◆ TASK LIST:
A. In the biomod2 sampsize thread, reproduce word for word the passage that opens with "Yes, as in your" and ends after "in that fold.".
B. Extend the forum thread on setting sampsize for biomod2 random forest models, picking up after its final sentence.

◆ EXERCISE PASSAGE:
Closed BRamiroSanchez closed 1 year ago
Hi Berta, Thank you for reporting and submitting and nicely formatted issue with a reproducible example :pray:
First concerning the error you get, the issue is that when you do:
sampsize = c("0" = min(as.numeric(table(run.data@data.species))), "1" = min(as.numeric(table(run.data@data.species)))),
You calculate the number based on the full dataset, instead of the crossvalidated one. If you want an approach specifying sampsize based on the smallest number of 0
or 1
present in the dataset, you can use summary
as follow:
library(dplyr)
calib.summary <-
summary(run.data, calib.lines = cur.blocks$biomod_table) %>%
filter(dataset == "calibration")
The table contains the summary of all calibration and validation dataset in terms of presences and absences.
You can then use it to feed argument sampsize
in BIOMOD_ModelingOptions
as follows:
sampsize = c("0" = min(calib.summary$True_Absences),
"1" = min(calib.summary$Presences))
Now concerning sampsize
, I am not sure to understand what you are trying to achieve. By default, if you do not provide sampsize
argument, RF
in biomod2
will use all presences and absences available in each fold. So no need to specify sampsize
if that is what you are trying to achieve.
Alternatively if you want RF
to use only a fraction of the data for each calibration. You can set sampsize
to lower values, but the values are common accross all cross-validation fold, so you need to use values lower than the minimum number of presences or absences in all folds (which you can get using summary
as shown above).
Finally, if you want to have specific sampsize
for each one of your fold (e.g. 50% of the data available in the fold), this cannot be achieved for now, but should be possible with next biomod2
release (eta end of summer).
Best regards, Rémi
Hi @rpatin
Thank you so much for your detailed answer and code hints :)
Yes, as in your last suggestion, what I would like is to set the sampsize specific to the calibration data available in each fold. So, each calibrated model from each fold (a total of 4 RF models in my example) would have the sample of both "0s" and "1s" down sized to the minimum available in that fold.

◆ AVAILABLE DATA:
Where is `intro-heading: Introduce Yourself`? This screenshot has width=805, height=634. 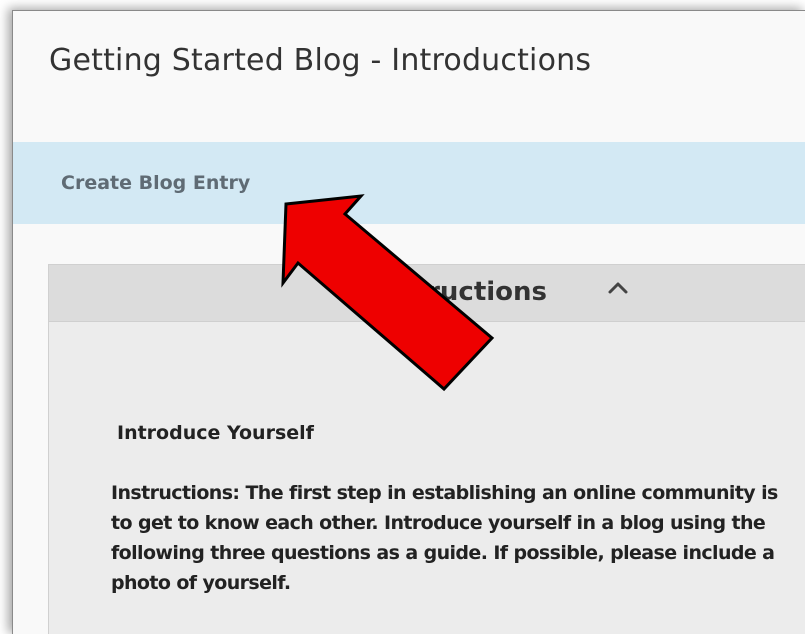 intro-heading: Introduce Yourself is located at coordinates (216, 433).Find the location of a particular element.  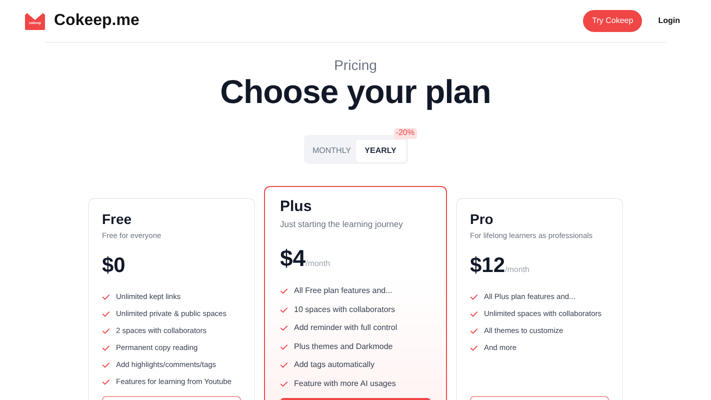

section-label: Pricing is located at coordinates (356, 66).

◆ PER-TASK ANSWERS:
A.
Yes, as in your last suggestion, what I would like is to set the sampsize specific to the calibration data available in each fold. So, each calibrated model from each fold (a total of 4 RF models in my example) would have the sample of both "0s" and "1s" down sized to the minimum available in that fold.

B.
If:
calib.summary <-
summary(run.data, calib.lines = cur.blocks$biomod_table) %>%
filter(dataset == "calibration")
unique(calib.summary)
dataset run PA Presences True_Absences Pseudo_Absences Undefined
1 calibration RUN1 allData 221 103 0 NA
5 calibration RUN2 allData 192 91 0 NA
9 calibration RUN3 allData 196 102 0 NA
13 calibration RUN4 allData 237 88 0 NA
Then, the sampsize for the RF model from fold1 ("cluster1_allData_RUN1_RF") would be:
sampsize = c("0" = 103 , # E.g. RUN1: "0" = min(calib.summary$True_Absences, calib.summary$Presences)
"1" = 103) # E.g. RUN1: "1" = min(calib.summary$True_Absences, calib.summary$Presences)
Looking forward to the next release :)
Cheers, Berta
Hi Berta,
Thank you for the update :pray:
I now fully understand your issue, unfortunately it pertains to the third part of my points (have specific sampsize
for each one of your fold), which is not possible yet, but should be in a near future.
Meanwhile If your partition are not too much imbalanced (similar number of presences/absences, you can still go with the minimum number of presences/absences and set the same value for all folds. This will ensure a prevalence of 50% in your tree building and should not be that much different from the ideal solution (given that imbalance is limited).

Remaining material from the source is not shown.